SRE book notes: Eliminating Toil

bitmaybewise

Hercules Lemke Merscher

Posted on January 17, 2023

SRE book notes: Eliminating Toil

These are the notes from Chapter 5: Eliminating Toil from the book Site Reliability Engineering, How Google Runs Production Systems.

This is a post of a series. The previous post can be seen here:


So what is toil? Toil is the kind of work tied to running a production service that tends to be manual, repetitive, automatable, tactical, devoid of enduring value, and that scales linearly as a service grows. Not every task deemed toil has all these attributes, but the more closely work matches one or more of the following descriptions, the more likely it is to be toil

We don’t need to go that far to find toil in our daily work. A very simple example of a task that can be considered toil is a (semi)manual step-by-step deployment process.

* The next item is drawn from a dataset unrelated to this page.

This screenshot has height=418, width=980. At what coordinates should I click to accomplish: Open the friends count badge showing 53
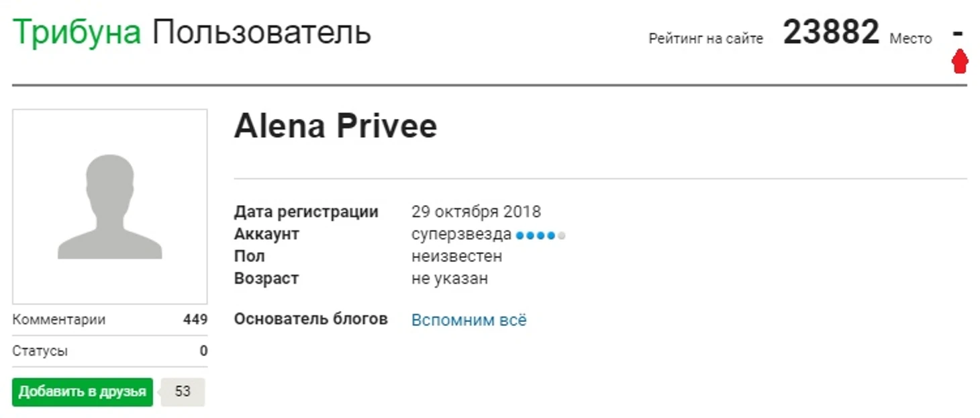click(x=183, y=392)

Who never had to have installed a set of tools in the laptop to build and deploy a program at some point in time, and perform some actions in a predefined order?!

It’s the kind of thing that becomes more annoying the more the company grows, and nobody is willing to do it.


At least 50% of each SRE’s time should be spent on engineering project work that will either reduce future toil or add service features.

We share this 50% goal because toil tends to expand if left unchecked and can quickly fill 100% of everyone’s time.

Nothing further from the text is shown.